WHAT YOU HAVE TO DO:
Set the listing down once more, exactly as given.
##### WORKING DATA #####
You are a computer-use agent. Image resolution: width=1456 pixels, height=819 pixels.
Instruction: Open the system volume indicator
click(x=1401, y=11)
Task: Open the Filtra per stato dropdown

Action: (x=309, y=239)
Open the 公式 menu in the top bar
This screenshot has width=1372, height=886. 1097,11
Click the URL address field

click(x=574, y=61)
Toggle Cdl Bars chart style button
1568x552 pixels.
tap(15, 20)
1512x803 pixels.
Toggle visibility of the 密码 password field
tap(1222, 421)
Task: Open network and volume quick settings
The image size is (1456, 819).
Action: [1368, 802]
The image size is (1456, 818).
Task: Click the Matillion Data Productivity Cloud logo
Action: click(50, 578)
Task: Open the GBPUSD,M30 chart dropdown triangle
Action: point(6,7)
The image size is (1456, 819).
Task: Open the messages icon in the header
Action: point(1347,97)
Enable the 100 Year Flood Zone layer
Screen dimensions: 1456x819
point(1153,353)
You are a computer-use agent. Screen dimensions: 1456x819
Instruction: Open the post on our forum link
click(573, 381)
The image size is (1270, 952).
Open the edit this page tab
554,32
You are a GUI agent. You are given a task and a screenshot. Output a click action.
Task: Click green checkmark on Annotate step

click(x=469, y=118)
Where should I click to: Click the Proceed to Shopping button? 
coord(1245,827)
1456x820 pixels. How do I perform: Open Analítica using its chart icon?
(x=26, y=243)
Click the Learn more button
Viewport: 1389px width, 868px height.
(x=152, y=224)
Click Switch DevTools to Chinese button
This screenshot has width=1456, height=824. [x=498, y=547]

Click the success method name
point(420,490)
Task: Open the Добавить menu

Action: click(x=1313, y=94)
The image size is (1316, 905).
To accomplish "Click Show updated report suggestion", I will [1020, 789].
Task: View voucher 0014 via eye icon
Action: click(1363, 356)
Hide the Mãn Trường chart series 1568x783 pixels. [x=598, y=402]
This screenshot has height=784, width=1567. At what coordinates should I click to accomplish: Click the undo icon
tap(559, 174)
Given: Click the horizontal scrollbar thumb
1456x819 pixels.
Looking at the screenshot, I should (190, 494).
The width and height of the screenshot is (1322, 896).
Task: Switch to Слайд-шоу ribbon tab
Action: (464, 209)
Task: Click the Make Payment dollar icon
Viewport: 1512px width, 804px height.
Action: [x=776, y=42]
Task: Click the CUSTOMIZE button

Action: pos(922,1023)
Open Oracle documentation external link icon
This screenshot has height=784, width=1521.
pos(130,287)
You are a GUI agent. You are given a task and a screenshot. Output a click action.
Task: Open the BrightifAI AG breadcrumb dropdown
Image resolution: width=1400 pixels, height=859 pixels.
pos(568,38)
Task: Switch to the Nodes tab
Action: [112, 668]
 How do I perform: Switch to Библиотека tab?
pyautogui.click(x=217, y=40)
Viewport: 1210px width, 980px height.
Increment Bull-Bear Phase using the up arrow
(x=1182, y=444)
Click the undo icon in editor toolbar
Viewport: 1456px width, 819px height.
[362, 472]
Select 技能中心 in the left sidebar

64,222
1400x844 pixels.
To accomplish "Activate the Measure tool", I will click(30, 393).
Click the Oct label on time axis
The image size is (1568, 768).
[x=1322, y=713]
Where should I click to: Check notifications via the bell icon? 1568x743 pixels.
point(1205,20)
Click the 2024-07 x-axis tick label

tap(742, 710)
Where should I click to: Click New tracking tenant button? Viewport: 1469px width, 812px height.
#####
SOLVED PROBLEM:
You are a computer-use agent. Image resolution: width=1456 pixels, height=819 pixels.
Instruction: Open the system volume indicator
click(x=1401, y=11)
Task: Open the Filtra per stato dropdown

Action: (x=309, y=239)
Open the 公式 menu in the top bar
This screenshot has width=1372, height=886. 1097,11
Click the URL address field

click(x=574, y=61)
Toggle Cdl Bars chart style button
1568x552 pixels.
tap(15, 20)
1512x803 pixels.
Toggle visibility of the 密码 password field
tap(1222, 421)
Task: Open network and volume quick settings
The image size is (1456, 819).
Action: [1368, 802]
The image size is (1456, 818).
Task: Click the Matillion Data Productivity Cloud logo
Action: click(50, 578)
Task: Open the GBPUSD,M30 chart dropdown triangle
Action: point(6,7)
The image size is (1456, 819).
Task: Open the messages icon in the header
Action: point(1347,97)
Enable the 100 Year Flood Zone layer
Screen dimensions: 1456x819
point(1153,353)
You are a computer-use agent. Screen dimensions: 1456x819
Instruction: Open the post on our forum link
click(573, 381)
The image size is (1270, 952).
Open the edit this page tab
554,32
You are a GUI agent. You are given a task and a screenshot. Output a click action.
Task: Click green checkmark on Annotate step

click(x=469, y=118)
Where should I click to: Click the Proceed to Shopping button? 
coord(1245,827)
1456x820 pixels. How do I perform: Open Analítica using its chart icon?
(x=26, y=243)
Click the Learn more button
Viewport: 1389px width, 868px height.
(x=152, y=224)
Click Switch DevTools to Chinese button
This screenshot has width=1456, height=824. [x=498, y=547]

Click the success method name
point(420,490)
Task: Open the Добавить menu

Action: click(x=1313, y=94)
The image size is (1316, 905).
To accomplish "Click Show updated report suggestion", I will [1020, 789].
Task: View voucher 0014 via eye icon
Action: click(1363, 356)
Hide the Mãn Trường chart series 1568x783 pixels. [x=598, y=402]
This screenshot has height=784, width=1567. At what coordinates should I click to accomplish: Click the undo icon
tap(559, 174)
Given: Click the horizontal scrollbar thumb
1456x819 pixels.
Looking at the screenshot, I should (190, 494).
The width and height of the screenshot is (1322, 896).
Task: Switch to Слайд-шоу ribbon tab
Action: (464, 209)
Task: Click the Make Payment dollar icon
Viewport: 1512px width, 804px height.
Action: [x=776, y=42]
Task: Click the CUSTOMIZE button

Action: pos(922,1023)
Open Oracle documentation external link icon
This screenshot has height=784, width=1521.
pos(130,287)
You are a GUI agent. You are given a task and a screenshot. Output a click action.
Task: Open the BrightifAI AG breadcrumb dropdown
Image resolution: width=1400 pixels, height=859 pixels.
pos(568,38)
Task: Switch to the Nodes tab
Action: [112, 668]
 How do I perform: Switch to Библиотека tab?
pyautogui.click(x=217, y=40)
Viewport: 1210px width, 980px height.
Increment Bull-Bear Phase using the up arrow
(x=1182, y=444)
Click the undo icon in editor toolbar
Viewport: 1456px width, 819px height.
[362, 472]
Select 技能中心 in the left sidebar

64,222
1400x844 pixels.
To accomplish "Activate the Measure tool", I will click(30, 393).
Click the Oct label on time axis
The image size is (1568, 768).
[x=1322, y=713]
Where should I click to: Check notifications via the bell icon? 1568x743 pixels.
point(1205,20)
Click the 2024-07 x-axis tick label

tap(742, 710)
Where should I click to: Click New tracking tenant button? Viewport: 1469px width, 812px height.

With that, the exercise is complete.